M. et Mme de Villars et la petite Saint-Géran sortent d’ici, et vous font mille et mille amitiés. Ils veulent la copie de votre portrait qui est sur ma cheminée, pour la porter en Espagne[3]. Ma petite enfant a été tout le jour dans ma chambre, parée de ses belles dentelles, et faisant l’honneur du logis : ce logis qui me fait tant songer à vous, où vous étiez il y a un an comme prisonnière ; ce logis que tout le monde vient voir, que tout le monde admire, et que personne ne veut louer[4]. Je soupai l’autre jour chez la marquise d’Uxelles, avec Mme la
- ↑ LETTRE 162. — 1. Dans l’édition de 1734, on lit : vous vous trompez, au lieu de vous vous damnez, qui est le texte de 1754.
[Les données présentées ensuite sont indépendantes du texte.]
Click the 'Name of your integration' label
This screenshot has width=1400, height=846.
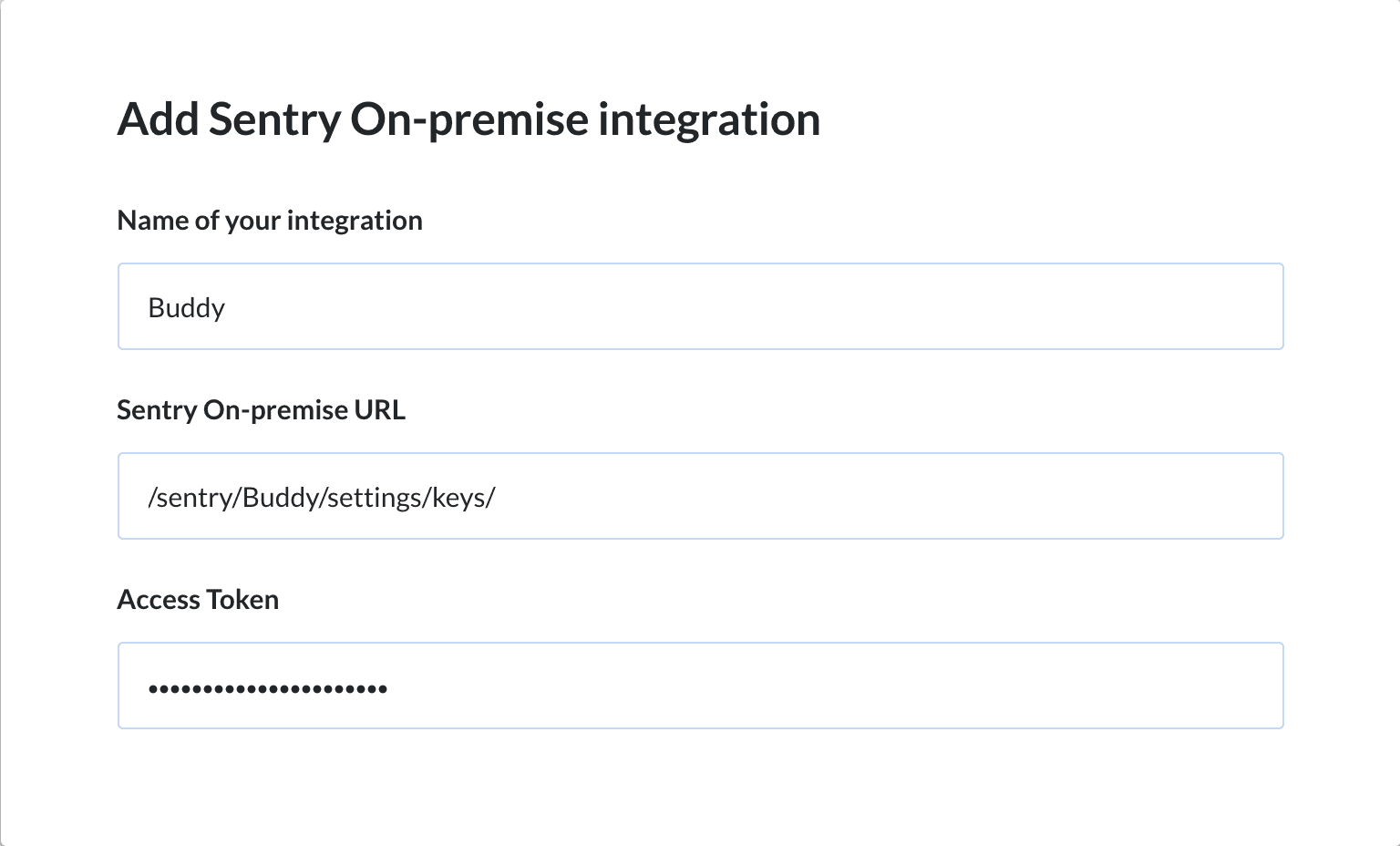(x=269, y=220)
- ↑ 2. Pierre de la Mousse, prêtre, docteur en théologie, prieur de la Groslé. Il était très-probablement fils naturel du père de Mme de Coulanges. Voyez la Notice, p. 90, 91, et Walckenaer, tome IV, p. 190 et 349.
- ↑ 3. Le marquis de Villars venait d’être nommé ambassadeur en Espagne.
- ↑ 4. Voyez la lettre 136, p. 70, et la lettre 153, p. 150.